The people were thinking that they needed bread to stay alive.
God was teaching them that they needed Him
to stay alive. They needed the things
that proceeded from God’s mouth, like God’s command for the manna in order to
stay alive.
What is it that you think you “need” in order to “live”?
The thing you think you need may be important, but what’s more vital is
that we learn to come to God with our needs.
We need to learn to look to Him and what He provides as being the best
for us.
Where do I find the things that proceed from God’s mouth?
The
best place to start is the Bible.
It’s important to eat every day.
D. L. Moody tells of the following incident in his little classic of
1895, Pleasure and Profit of Bible Study.
“A man stood up in one of our meetings and said he hoped
for enough out of the series of meetings I was having to last him all of his
life. I told him he might as well try to eat enough breakfast at one time to
last his lifetime.”
:4 Your garments
did not wear out on you, nor did your foot swell these forty years.
God took care of the people in the wilderness. They never had to buy new clothes. Their feet didn’t swell despite wandering for
forty years.
:5 You should know in your heart that as a man chastens his son, so the
LORD your God chastens you.
:5 chastens – yacar
– to chasten, discipline, instruct, admonish
Lesson
Spankings prove love
The writer of Hebrews teaches on
this concept (Heb. 12:7-11).
(Heb 12:6 NLT) 6 For the Lord disciplines those he loves, and he
punishes each one he accepts as his child.”
The fact that you find yourself
chastened by God from time to time is only proof that He is your Father.
Do you ever feel
that it is unfair that you always get “caught” by God? Don’t feel sad about this. This is proof that God loves you enough to
not let you get away with things that will harm you as His child. It is proof that He cares enough about you to
train you properly as a good father should.
:6 “Therefore you shall keep the commandments of the LORD your God, to walk
in His ways and to fear Him.
:7 For the LORD your God is bringing you into a good land, a land of brooks
of water, of fountains and springs, that flow out of valleys and hills;
:8 a land of wheat and barley, of vines and fig trees and pomegranates, a
land of olive oil and honey;
:9 a land in which you will eat bread without scarcity, in which you will
lack nothing; a land whose stones are iron and out of whose hills you can dig
copper.
:10 When you have eaten and are full, then you shall bless the LORD your
God for the good land which He has given you.
:11 “Beware that you do not forget the LORD your God by not keeping His
commandments, His judgments, and His statutes which I command you today,
:12 lest—when you have eaten and are full, and have built beautiful houses
and dwell in them;
:13 and when your herds and your flocks multiply, and your silver and your
gold are multiplied, and all that you have is multiplied;
:14 when your heart is lifted up, and you forget the LORD your God who
brought you out of the land of Egypt, from the house of bondage;
:15 who led you through that great and terrible wilderness, in which were
fiery serpents and scorpions and thirsty land where there was no water; who
brought water for you out of the flinty rock;
:16 who fed you in the wilderness with manna, which your fathers did not
know, that He might humble you and that He might test you, to do you good in
the end—
:17 then you say in your heart, ‘My power and the might of my hand have
gained me this wealth.’
:11 do not forget
Lesson
Remembering humility
We saw last week the danger of what happens when times get good – we forget
what God has done in our lives and find ourselves walking away from God.
We need to cultivate humility – to remember what God has done for us and to
stay just as “addicted” to Him in the good times as we are in the bad.
It’s the pride that comes from good times that causes us to walk away from
the Lord.
Look what Paul wrote,
(Php 4:11–13 NKJV) —11 Not that I speak in regard to need, for I have learned
in whatever state I am, to be content: 12 I know how to be abased, and I know how to
abound.
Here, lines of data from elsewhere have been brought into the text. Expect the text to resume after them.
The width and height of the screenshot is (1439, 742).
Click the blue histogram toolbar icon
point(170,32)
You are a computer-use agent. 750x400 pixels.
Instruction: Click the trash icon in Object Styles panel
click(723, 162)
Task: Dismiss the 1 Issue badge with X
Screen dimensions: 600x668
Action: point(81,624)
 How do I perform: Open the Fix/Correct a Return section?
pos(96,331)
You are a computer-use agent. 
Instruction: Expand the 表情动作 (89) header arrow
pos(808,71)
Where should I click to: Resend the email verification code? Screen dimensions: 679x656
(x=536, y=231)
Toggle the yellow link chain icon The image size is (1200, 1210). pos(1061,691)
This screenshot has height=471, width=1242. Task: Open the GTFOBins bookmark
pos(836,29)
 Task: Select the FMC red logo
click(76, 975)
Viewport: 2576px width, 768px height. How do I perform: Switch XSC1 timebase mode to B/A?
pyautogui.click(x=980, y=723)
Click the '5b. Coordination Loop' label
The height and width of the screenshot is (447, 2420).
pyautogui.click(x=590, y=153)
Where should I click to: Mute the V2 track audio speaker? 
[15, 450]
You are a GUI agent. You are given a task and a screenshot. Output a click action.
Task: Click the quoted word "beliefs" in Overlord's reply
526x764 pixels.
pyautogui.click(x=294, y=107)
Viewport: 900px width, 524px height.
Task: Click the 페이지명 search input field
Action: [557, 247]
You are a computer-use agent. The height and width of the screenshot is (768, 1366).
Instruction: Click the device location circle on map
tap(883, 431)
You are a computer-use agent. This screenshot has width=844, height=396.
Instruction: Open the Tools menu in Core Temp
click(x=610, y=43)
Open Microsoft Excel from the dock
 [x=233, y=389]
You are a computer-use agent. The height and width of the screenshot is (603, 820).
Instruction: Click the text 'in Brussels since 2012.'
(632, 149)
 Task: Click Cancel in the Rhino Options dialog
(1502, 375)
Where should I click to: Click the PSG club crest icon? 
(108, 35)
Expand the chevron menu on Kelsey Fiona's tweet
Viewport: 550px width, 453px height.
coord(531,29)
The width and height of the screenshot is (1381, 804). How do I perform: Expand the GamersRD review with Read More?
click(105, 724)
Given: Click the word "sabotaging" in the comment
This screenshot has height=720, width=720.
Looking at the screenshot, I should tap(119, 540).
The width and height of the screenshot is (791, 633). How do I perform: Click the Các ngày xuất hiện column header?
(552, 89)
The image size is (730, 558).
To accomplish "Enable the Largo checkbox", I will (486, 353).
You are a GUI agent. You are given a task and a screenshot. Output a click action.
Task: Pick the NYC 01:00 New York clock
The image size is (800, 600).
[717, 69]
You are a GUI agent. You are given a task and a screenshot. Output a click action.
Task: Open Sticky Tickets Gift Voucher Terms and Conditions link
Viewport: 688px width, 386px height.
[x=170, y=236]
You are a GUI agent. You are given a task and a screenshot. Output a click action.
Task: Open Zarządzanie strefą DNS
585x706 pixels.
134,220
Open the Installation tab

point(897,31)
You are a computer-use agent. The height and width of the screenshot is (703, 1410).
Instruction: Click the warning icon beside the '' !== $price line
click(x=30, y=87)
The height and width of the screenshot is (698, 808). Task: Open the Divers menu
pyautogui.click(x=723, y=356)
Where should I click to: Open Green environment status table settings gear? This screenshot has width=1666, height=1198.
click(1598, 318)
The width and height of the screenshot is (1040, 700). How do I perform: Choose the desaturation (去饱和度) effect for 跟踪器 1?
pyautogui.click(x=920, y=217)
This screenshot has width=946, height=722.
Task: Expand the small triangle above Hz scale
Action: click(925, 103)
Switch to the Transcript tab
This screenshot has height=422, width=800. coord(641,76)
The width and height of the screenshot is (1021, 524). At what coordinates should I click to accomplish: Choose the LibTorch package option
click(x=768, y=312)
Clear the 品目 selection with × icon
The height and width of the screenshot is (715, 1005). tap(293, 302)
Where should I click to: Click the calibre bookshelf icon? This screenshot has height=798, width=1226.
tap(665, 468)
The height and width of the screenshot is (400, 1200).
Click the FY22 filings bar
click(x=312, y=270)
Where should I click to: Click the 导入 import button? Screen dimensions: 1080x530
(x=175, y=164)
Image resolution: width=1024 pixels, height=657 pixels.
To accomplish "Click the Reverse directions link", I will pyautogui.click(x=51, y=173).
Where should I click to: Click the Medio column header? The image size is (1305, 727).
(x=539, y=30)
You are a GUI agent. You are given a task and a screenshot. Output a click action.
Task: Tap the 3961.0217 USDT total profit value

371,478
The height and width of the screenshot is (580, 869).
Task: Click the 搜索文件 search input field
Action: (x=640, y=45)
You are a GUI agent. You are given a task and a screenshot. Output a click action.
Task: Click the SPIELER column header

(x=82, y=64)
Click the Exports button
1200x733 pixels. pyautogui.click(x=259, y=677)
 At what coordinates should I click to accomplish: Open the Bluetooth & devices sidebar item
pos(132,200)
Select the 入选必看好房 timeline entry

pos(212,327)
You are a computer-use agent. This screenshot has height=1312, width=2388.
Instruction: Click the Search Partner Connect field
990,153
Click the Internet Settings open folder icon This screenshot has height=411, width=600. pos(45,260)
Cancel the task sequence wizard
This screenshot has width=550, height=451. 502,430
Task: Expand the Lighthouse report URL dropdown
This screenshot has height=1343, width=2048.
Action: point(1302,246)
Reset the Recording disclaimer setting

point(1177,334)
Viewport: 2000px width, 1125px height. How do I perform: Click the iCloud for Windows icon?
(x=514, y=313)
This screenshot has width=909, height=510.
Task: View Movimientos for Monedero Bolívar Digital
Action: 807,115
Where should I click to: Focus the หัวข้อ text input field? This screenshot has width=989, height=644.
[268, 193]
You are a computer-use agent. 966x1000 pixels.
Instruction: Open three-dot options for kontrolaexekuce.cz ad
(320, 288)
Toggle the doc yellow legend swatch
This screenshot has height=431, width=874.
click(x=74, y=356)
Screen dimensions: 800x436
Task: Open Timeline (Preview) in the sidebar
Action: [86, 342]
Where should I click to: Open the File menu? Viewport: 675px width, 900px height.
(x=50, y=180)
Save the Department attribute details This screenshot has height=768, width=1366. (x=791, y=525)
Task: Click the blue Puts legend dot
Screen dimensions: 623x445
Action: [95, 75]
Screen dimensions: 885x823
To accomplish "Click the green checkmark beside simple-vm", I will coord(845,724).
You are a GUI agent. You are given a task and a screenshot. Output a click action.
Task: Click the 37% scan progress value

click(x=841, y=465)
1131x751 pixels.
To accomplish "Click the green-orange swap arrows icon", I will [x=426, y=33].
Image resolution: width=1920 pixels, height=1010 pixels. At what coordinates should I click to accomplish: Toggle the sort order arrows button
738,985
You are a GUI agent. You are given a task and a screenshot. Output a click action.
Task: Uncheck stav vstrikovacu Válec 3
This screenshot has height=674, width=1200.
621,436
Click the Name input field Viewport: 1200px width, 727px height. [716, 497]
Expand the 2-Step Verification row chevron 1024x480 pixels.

Everywhere
and in all things I have learned both to be full and to be hungry, both to
abound and to suffer need. 13 I can do all things through Christ who
strengthens me.
We often think of how important it is to find contentment
when we don’t have all the things we want.
Paul says he’s also learned contentment when he “abounds”,
when he has lots of stuff.
:18 “And you shall
remember the LORD your God, for it is He who gives you power to get wealth,
that He may establish His covenant which He swore to your fathers, as it is
this day.
If you have been prosperous
financially, keep in mind that God allowed you to be so.
(1 Co 4:7 NKJV) —7 For who makes you
differ from another? And what do you have that you did not receive? Now if you
did indeed receive it, why do you boast as if you had not received it?
We only have the things that God
allows us to have.
:19 Then it shall be, if you by any means forget the LORD your God, and
follow other gods, and serve them and worship them, I testify against you this
day that you shall surely perish.
:20 As the nations which the LORD destroys before you, so you shall perish,
because you would not be obedient to the voice of the LORD your God.
Deuteronomy 9
:1 “Hear, O Israel: You are to cross over the Jordan today, and go in to
dispossess nations greater and mightier than yourself, cities great and
fortified up to heaven,
:1 greater and
mightier
Lesson
Yes, you can
Have you noticed how many times God reminds the people that the things
ahead of them are bigger than they are?
The nations they are to conquer are greater than they are. They are stronger than they are.
Does that make it impossible? Not if
God is on your side.
Jesus said,
(Jn 15:5 NKJV) “I am the vine, you are the branches. He who abides in Me,
and I in him, bears much fruit; for without Me you can do nothing.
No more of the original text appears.